Namun, hari itu bukan sekadar tentang piala-piala emas yang berjajar rapi. Hari itu adalah tentang percakapan yang lebih luas: tentang tanah yang mesti dirawat, tentang pangan yang harus dijaga, tentang kesehatan yang tidak boleh dilupakan. Lelaki berbaju biru gelap yaitu Syamsul Ma'arif Ketua LPPNU Kabupaten Pasuruan datang membawa kabar dan gagasan. Ia berbicara tentang ladang dan kebun, tentang benih yang perlu ditanam, tentang pupuk organik dan probiotik yang bisa menjadi jawaban atas banyak persoalan.
Para guru yang mendampingi mendengar dengan penuh perhatian. Mereka tahu, bahwa pendidikan tidak berhenti di ruang kelas. Anak-anak tidak hanya diajari berhitung dan membaca, tetapi juga harus dibimbing agar mampu menjaga bumi, menanam dan memanen, serta belajar bagaimana hidup sehat di tengah dunia yang terus berubah.

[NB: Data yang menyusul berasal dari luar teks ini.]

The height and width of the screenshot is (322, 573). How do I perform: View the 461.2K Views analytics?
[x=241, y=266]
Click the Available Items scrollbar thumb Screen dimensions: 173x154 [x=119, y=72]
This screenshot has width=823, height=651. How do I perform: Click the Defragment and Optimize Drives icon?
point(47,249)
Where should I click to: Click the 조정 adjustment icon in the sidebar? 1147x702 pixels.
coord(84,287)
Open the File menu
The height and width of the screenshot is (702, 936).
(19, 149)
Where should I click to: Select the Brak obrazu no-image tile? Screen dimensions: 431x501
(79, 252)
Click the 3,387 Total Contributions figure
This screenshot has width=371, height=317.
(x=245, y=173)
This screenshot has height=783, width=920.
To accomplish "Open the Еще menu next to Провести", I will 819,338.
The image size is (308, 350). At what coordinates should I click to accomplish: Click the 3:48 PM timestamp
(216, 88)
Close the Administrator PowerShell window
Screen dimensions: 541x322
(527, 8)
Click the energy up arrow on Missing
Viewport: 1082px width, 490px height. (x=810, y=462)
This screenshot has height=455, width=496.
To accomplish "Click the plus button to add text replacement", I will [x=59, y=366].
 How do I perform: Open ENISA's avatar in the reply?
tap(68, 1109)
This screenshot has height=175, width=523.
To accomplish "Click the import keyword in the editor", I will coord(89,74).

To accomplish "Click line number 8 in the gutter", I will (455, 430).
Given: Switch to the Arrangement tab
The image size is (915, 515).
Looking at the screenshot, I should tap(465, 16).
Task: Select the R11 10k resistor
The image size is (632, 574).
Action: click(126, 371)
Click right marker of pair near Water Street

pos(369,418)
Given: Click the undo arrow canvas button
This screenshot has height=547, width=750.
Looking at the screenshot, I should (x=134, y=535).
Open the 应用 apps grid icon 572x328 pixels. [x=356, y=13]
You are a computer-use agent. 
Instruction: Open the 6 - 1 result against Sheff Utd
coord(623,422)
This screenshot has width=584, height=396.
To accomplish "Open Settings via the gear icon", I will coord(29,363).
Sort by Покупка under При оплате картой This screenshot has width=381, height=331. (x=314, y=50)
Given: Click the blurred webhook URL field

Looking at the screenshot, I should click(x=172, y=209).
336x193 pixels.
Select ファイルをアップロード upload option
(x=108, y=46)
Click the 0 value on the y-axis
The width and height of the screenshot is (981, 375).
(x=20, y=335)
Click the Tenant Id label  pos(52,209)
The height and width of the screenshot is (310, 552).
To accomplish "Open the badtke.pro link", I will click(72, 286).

Percakapan mengalir pelan tapi dalam. Tentang ketahanan pangan, tentang santri dan siswa yang kelak harus berani menghadapi tantangan kehidupan, tentang masa depan yang lebih mandiri dan sehat. Sesekali tawa ringan pecah, menandai keakraban yang tumbuh di antara mereka.
Di balik obrolan itu, ada harapan besar. Bahwa pendidikan bisa menjadi jembatan antara ilmu dan kehidupan nyata. Bahwa kerja sama bukan sekadar tanda tangan di atas kertas, melainkan pertemuan hati dan niat untuk membangun. Bahwa ruang tamu sekolah ini, dengan segala kesederhanaannya, menjadi titik mula dari sebuah cita-cita yang lebih luas: menjaga kehidupan agar tetap tumbuh, sehat, dan bermartabat.